(SPOT.ph) There’s nothing pakipot about Unofficially Yours. Cathy Garcia-Molina’s latest movie opens immediately with the meet-cute: Ces (Angel Locsin) and Mackie (John Lloyd Cruz) are at a bar and begin discussing the merits of soup versus meat. Their banter is thinly veiled sexual innuendo articulated in deep and almost poetic Filipino, reminiscent of the great sex comedies of the seventies and eighties and for a moment John Lloyd could have been Jay Ilagan and Angel could have been Rio Locsin.
But this is not 1979, and there’s no room for pakipot. After their verbal foreplay, Ces and Mackie waste no time and jump energetically into bed together. The next morning Mackie wakes up alone. He wonders about his first official one night stand: the verbose tequila-guzzling beauty leaves him without giving Mackie the chance to get her name or thank her for the casual sex.

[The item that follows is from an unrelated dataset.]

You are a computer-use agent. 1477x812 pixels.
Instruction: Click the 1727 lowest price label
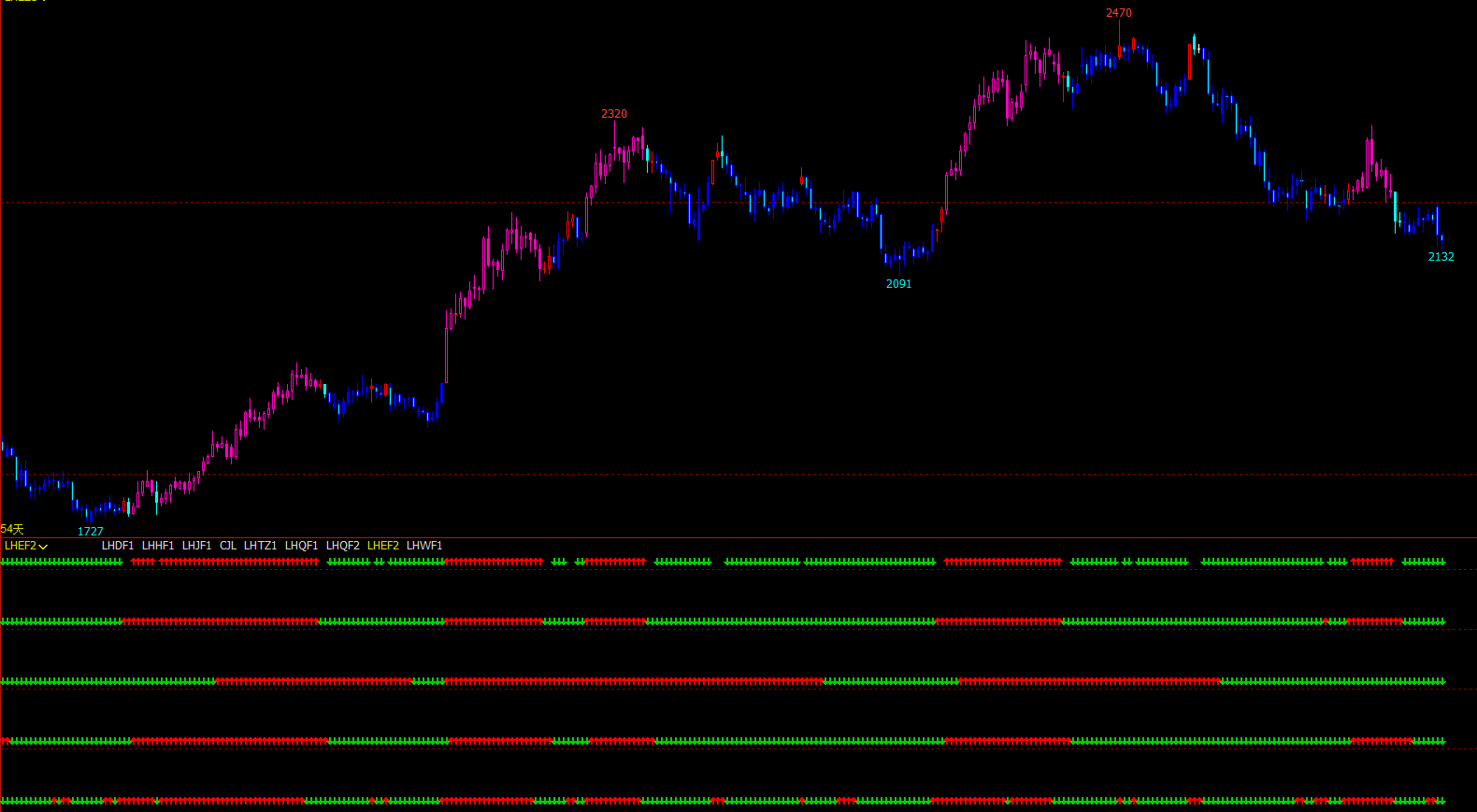point(91,531)
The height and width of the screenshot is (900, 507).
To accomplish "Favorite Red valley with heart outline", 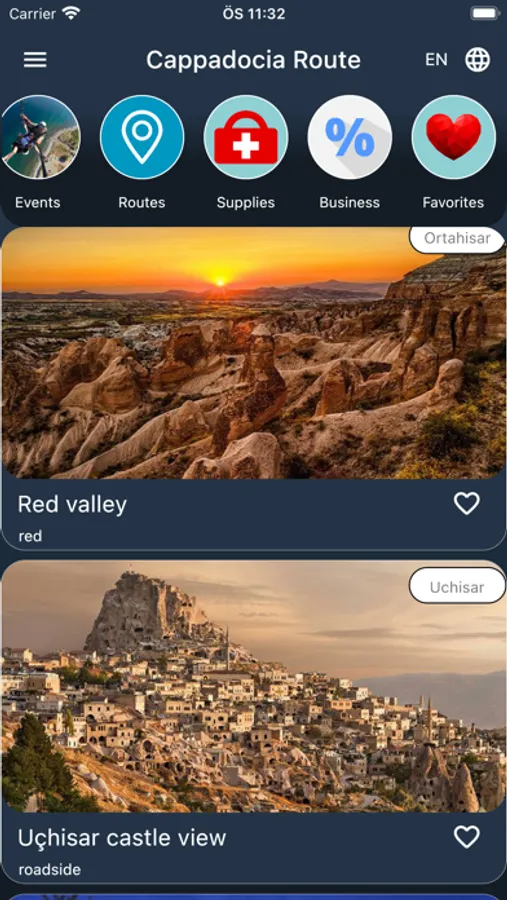I will coord(466,504).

It’s a very promising opening for a Star Cinema romantic comedy, especially their "Valentine’s offering" featuring two of their biggest stars. Easily it could have fallen into the abyss of lameness but it doesn’t. Dare I say it? They got it right this time.
Watch the trailer
Like meeting someone for the first time and realizing that there’s something there, Unofficially Yours first attracts us with sheer cuteness: John Lloyd’s cute factor is at an all-time high, lovehandles be damned--he is really the quintessential nice guy you want to bring home to your momma. Meanwhile, Angel is looking gorgeous in this movie with her glowing skin and perfect shiny hair. Together they create an easy chemistry that’s not melodramatically strained and cheesy. Both stars are exceedingly easy to watch in this movie, probably because they are comfortable with each other and in their respective roles.
And then it sustains interest using humor and charm. Most of the laugh-out-loud moments (and there are many) are from John Lloyd’s effortless timing; he is the King of Effective Pa-Cute, melting Angel’s taray facade and ours. (Also, the supporting cast is awesome: the roommates/officemates/family in this movie are all priceless. Mackie’s family is fat and loving, while the mother of Ces (Tetchie Agbayani) is a hot mess who teaches her daughter about courage.)

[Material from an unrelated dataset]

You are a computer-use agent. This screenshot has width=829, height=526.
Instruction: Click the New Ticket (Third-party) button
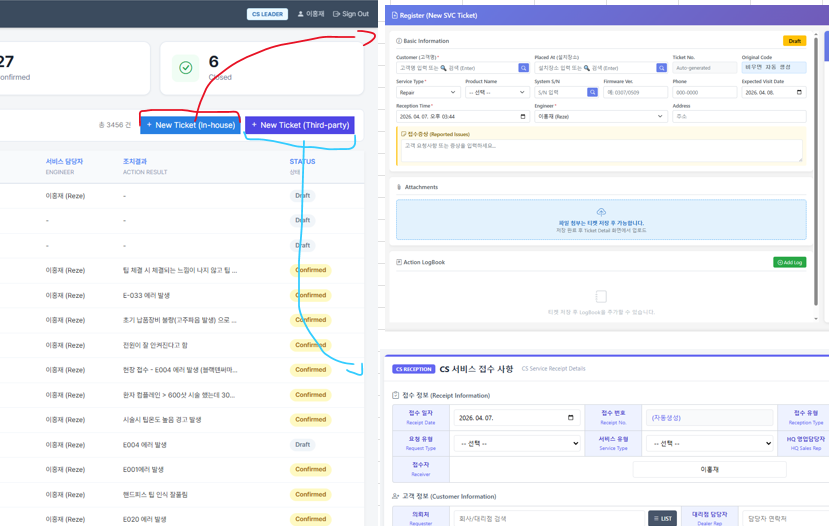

Finally we’re reeled in by the deepening attachment that no one can truly explain but everyone understands. Unofficially Yours shows us how two people, one a hopeless romantic and the other a tough cynic, fall in love. It’s entertaining and funny and poignant. Yes, there’s crying but only near the very end. I would totally watch it again and willingly overlook the public declaration of love, which is almost a requirement in mainstream rom-coms. Fortunately, they also require a happy ending, which is something I can live with, especially in movies but not always in real life.